* **HOW TO COMPLETE THIS TASK**
A verbatim reproduction of the lines below, from the line containing "The width and height of the screenshot is (802, 473)." through the line containing "Image resolution: width=1568", both ends included, is the whole required output.

*** Block opens ***

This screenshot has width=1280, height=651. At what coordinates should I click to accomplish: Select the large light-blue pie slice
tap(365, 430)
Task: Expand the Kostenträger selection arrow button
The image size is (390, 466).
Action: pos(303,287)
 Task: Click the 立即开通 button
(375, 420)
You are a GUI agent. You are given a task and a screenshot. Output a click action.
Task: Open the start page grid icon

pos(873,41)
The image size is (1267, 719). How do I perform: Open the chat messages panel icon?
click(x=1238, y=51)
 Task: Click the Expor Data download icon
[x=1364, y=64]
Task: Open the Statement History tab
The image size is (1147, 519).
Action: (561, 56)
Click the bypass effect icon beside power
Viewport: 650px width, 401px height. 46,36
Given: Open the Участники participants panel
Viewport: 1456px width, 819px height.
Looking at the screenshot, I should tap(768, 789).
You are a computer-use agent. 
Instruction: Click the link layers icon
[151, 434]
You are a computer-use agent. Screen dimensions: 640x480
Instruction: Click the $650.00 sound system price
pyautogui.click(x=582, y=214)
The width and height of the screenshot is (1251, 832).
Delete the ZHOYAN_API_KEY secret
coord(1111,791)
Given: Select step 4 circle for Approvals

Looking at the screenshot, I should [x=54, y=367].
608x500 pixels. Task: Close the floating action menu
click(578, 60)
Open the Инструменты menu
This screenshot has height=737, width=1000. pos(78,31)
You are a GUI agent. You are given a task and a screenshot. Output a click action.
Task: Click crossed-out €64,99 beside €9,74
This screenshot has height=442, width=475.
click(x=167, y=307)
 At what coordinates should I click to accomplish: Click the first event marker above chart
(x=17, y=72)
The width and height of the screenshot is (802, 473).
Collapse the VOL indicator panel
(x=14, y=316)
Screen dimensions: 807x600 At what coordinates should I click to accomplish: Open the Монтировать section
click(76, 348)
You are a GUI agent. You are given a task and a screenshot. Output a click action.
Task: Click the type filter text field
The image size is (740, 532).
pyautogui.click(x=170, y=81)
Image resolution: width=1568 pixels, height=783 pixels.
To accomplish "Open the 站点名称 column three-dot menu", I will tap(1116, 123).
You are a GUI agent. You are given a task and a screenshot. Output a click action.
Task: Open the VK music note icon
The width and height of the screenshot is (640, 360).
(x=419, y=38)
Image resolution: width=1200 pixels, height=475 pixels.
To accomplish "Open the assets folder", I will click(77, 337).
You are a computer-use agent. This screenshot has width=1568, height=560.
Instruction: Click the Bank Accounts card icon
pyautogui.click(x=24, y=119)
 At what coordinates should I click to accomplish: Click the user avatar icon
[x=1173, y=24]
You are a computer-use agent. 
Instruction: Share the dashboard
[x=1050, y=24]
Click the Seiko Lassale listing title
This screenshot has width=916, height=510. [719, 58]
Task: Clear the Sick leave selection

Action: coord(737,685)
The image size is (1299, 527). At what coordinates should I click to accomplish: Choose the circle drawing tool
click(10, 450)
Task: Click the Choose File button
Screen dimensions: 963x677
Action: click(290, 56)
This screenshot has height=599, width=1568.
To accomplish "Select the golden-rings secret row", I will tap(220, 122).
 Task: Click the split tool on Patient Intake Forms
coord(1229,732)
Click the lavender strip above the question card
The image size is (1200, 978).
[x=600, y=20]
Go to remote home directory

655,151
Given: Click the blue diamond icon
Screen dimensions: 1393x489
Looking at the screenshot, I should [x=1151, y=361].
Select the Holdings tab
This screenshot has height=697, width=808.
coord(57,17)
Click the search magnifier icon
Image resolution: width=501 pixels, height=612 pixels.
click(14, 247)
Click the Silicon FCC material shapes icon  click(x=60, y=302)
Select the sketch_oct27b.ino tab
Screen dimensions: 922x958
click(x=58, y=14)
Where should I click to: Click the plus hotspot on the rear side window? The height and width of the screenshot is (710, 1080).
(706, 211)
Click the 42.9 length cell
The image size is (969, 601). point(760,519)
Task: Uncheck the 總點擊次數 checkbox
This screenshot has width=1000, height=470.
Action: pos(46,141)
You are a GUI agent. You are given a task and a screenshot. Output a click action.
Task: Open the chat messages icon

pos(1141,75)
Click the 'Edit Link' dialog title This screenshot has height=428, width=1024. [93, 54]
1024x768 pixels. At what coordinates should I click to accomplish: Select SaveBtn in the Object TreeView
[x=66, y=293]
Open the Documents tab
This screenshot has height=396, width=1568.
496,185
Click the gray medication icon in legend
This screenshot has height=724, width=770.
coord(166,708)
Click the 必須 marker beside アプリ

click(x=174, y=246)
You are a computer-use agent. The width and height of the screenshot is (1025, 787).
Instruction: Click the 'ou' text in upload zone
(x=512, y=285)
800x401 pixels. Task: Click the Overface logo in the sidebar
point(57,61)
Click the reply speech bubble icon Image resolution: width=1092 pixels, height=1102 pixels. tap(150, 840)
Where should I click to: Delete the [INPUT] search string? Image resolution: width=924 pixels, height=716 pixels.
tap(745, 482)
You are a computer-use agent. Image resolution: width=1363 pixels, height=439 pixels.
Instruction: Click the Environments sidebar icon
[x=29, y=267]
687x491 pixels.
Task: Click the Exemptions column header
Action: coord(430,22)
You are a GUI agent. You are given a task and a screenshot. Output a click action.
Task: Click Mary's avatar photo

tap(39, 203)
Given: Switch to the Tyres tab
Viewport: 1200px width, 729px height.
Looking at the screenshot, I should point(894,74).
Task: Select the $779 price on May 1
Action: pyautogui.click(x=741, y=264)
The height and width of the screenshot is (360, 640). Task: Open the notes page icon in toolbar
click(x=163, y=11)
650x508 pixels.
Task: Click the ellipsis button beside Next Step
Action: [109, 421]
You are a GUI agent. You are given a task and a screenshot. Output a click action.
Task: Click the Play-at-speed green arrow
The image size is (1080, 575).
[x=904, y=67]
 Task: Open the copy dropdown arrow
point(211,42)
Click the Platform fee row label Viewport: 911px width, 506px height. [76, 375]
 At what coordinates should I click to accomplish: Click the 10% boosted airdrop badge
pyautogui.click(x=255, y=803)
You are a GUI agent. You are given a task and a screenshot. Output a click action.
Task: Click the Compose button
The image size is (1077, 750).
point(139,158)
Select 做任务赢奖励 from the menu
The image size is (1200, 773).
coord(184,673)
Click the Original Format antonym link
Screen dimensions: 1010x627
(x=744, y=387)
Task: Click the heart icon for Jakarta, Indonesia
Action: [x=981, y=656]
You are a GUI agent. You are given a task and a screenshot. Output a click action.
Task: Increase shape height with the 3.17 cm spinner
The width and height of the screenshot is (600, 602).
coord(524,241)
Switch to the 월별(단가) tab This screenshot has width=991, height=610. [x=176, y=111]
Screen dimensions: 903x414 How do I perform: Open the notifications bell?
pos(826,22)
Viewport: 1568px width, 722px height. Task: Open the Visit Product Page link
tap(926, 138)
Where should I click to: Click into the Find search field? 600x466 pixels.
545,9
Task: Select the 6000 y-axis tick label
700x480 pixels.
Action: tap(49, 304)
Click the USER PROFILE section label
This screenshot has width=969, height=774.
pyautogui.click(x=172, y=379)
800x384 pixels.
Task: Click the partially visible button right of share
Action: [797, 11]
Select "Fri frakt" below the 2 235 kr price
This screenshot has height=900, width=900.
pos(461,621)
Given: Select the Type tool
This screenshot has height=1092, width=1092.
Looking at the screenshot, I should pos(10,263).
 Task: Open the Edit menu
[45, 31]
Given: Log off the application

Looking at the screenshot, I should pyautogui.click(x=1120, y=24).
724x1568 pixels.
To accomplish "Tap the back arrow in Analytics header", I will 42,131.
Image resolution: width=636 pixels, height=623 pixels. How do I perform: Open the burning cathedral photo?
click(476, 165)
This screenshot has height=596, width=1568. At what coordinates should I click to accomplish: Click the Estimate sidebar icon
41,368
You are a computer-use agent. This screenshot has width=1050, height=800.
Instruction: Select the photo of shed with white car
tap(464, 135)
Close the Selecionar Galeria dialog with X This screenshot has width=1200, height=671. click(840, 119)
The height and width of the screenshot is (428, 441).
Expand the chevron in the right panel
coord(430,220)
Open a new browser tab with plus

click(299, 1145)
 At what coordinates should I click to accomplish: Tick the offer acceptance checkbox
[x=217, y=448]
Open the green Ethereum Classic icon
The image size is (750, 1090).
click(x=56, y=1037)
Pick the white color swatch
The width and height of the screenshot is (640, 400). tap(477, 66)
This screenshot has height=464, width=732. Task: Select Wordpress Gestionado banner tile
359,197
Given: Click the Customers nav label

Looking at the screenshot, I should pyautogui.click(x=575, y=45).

*** Block closes ***

* **ANSWER TO THIS EXERCISE**
The width and height of the screenshot is (802, 473).
Collapse the VOL indicator panel
(x=14, y=316)
Screen dimensions: 807x600 At what coordinates should I click to accomplish: Open the Монтировать section
click(76, 348)
You are a GUI agent. You are given a task and a screenshot. Output a click action.
Task: Click the type filter text field
The image size is (740, 532).
pyautogui.click(x=170, y=81)
Image resolution: width=1568 pixels, height=783 pixels.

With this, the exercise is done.